Tahun 2005, Desa Adat Kerobokan membuka pendaftaran untuk penyewa kios di tepi pantai. Ayu mendapat kios paling timur, lokasi yang masih sepi. Keadaan mulai berubah ketika Pemkab Buleleng mulai menata pantai sebagai objek wisata. Akhir pekan pun mulai ramai pengunjung.

Melihat peluang itu, Ayu mulai membakar ikan hasil tangkapan Sumanasa. Dengan bumbu sederhana racikan sendiri, ia menyajikan ikan bakar ditemani jagung. Seorang pelanggan tua kemudian menyarankan agar fokus pada menu ikan bakar. Itu menjadi titik balik.

- Advertisement -

“Tahun 2005, saya mulai berjualan ikan bakar secara serius. Waktu itu harganya Rp25.000 per porsi. Langsung laku 10 porsi di hari pertama,” kenang Ayu.

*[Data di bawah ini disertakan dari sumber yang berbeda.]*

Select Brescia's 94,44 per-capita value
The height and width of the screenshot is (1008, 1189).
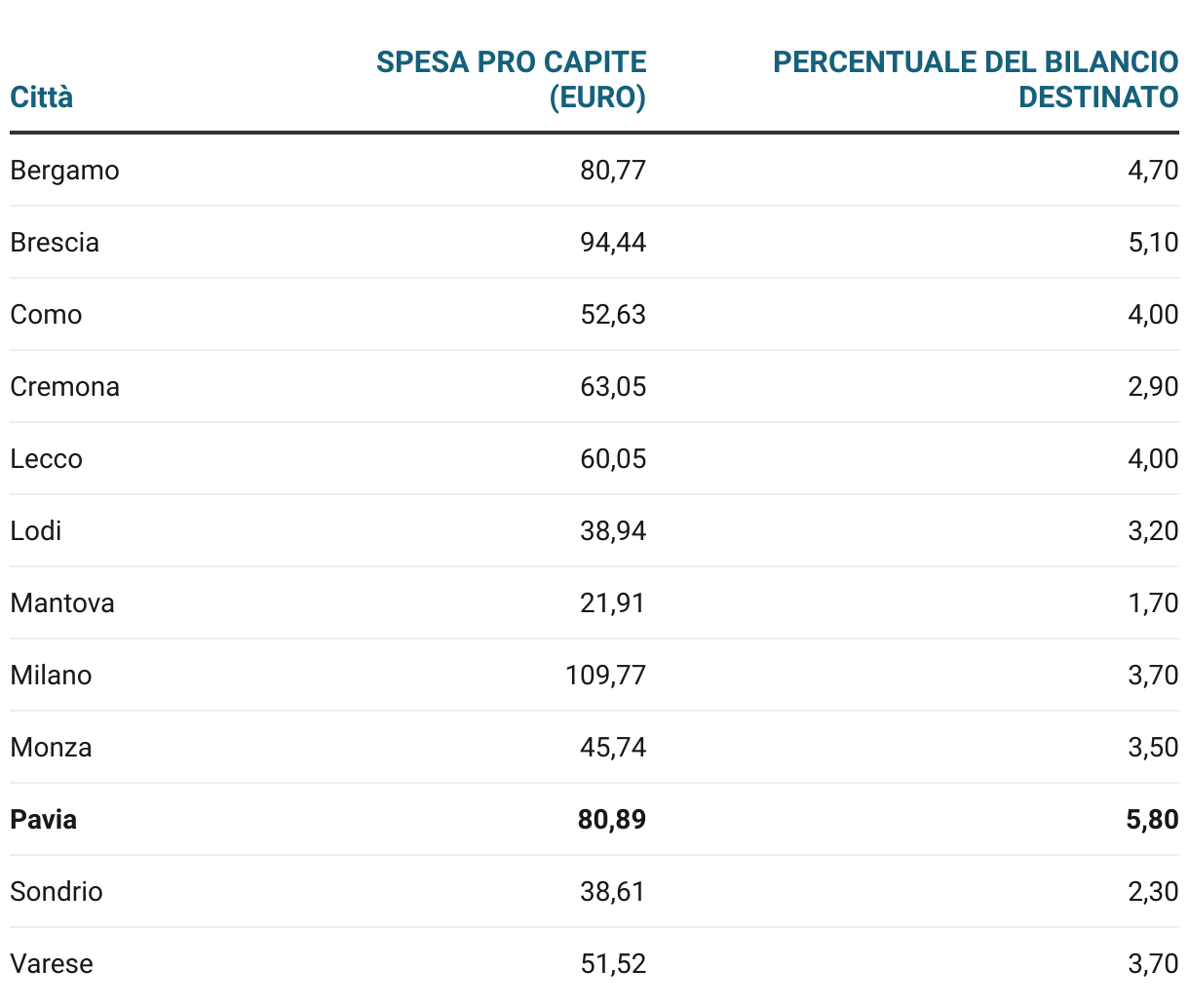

Dengan alat seadanya, Ayu tetap melayani pelanggan sambil mengasuh anak. Perabot warung dibeli dengan cicilan harian. Saat pesanan mendadak datang hingga 40 porsi, sang suami membuat panggangan baru. Dari sana, usaha makin berkembang.

Kakek pelanggan yang dulu memberi semangat, kembali datang dan berkata aroma masakan Ayu kini tercium dari jauh. Ia kembali berpesan agar keluarga tetap rajin berdoa dan sembahyang. Ayu menyebutnya sebagai “penolong keluarga.”

Berbekal tekad dan doa, mereka mampu menyekolahkan anak-anak hingga sukses. Kini, meskipun anak-anak sudah mapan, Ayu dan Sumanasa tetap mengelola warung dengan penuh cinta.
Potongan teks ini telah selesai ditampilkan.